§ Task statement:
From the data below, copy exactly the lines that lie between the one holding "You are a computer-use agent. Viewport: 992px" and the one holding "1419x797 pixels.", including both, and nothing more.

Provided records section start

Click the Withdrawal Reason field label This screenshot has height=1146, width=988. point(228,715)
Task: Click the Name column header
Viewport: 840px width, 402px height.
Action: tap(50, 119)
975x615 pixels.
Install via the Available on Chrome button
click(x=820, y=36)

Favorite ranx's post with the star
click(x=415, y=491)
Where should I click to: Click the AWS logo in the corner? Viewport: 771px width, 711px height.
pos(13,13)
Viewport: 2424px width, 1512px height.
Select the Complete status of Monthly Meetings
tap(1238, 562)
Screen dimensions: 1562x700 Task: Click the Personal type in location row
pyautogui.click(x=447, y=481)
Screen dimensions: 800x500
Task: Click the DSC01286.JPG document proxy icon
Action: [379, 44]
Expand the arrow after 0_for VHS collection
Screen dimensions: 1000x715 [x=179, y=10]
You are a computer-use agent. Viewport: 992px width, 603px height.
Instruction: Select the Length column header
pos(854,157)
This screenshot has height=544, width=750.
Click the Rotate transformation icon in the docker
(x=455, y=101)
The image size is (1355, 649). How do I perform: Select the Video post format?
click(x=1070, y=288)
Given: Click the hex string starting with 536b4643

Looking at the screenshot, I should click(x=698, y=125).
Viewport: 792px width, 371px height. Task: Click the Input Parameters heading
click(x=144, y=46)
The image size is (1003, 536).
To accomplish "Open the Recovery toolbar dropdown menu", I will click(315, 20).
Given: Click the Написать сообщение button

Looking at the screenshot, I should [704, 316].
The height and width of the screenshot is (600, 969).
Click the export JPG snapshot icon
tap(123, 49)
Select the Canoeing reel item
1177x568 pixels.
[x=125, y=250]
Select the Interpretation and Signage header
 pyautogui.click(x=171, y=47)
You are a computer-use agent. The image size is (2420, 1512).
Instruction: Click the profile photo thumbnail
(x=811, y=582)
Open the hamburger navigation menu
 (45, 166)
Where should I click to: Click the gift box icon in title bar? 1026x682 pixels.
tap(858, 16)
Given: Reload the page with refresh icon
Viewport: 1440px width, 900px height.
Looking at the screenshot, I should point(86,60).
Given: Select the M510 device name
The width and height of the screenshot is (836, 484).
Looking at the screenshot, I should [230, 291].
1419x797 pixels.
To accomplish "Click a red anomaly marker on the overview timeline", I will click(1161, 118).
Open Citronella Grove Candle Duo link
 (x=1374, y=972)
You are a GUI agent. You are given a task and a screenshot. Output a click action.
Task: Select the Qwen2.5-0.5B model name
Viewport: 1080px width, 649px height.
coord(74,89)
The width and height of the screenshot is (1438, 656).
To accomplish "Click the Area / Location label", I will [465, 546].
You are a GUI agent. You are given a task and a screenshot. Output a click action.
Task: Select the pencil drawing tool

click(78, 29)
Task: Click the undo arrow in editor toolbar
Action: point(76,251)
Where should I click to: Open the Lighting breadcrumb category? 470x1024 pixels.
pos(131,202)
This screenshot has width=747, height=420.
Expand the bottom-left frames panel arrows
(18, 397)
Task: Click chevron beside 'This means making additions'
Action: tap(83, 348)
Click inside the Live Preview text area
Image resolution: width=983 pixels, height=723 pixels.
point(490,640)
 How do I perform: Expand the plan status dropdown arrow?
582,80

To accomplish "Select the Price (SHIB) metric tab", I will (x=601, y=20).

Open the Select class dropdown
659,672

Provided records section end

§ Answer box:
You are a computer-use agent. Viewport: 992px width, 603px height.
Instruction: Select the Length column header
pos(854,157)
This screenshot has height=544, width=750.
Click the Rotate transformation icon in the docker
(x=455, y=101)
The image size is (1355, 649). How do I perform: Select the Video post format?
click(x=1070, y=288)
Given: Click the hex string starting with 536b4643

Looking at the screenshot, I should click(x=698, y=125).
Viewport: 792px width, 371px height. Task: Click the Input Parameters heading
click(x=144, y=46)
The image size is (1003, 536).
To accomplish "Open the Recovery toolbar dropdown menu", I will click(315, 20).
Given: Click the Написать сообщение button

Looking at the screenshot, I should [704, 316].
The height and width of the screenshot is (600, 969).
Click the export JPG snapshot icon
tap(123, 49)
Select the Canoeing reel item
1177x568 pixels.
[x=125, y=250]
Select the Interpretation and Signage header
 pyautogui.click(x=171, y=47)
You are a computer-use agent. The image size is (2420, 1512).
Instruction: Click the profile photo thumbnail
(x=811, y=582)
Open the hamburger navigation menu
 (45, 166)
Where should I click to: Click the gift box icon in title bar? 1026x682 pixels.
tap(858, 16)
Given: Reload the page with refresh icon
Viewport: 1440px width, 900px height.
Looking at the screenshot, I should point(86,60).
Given: Select the M510 device name
The width and height of the screenshot is (836, 484).
Looking at the screenshot, I should [230, 291].
1419x797 pixels.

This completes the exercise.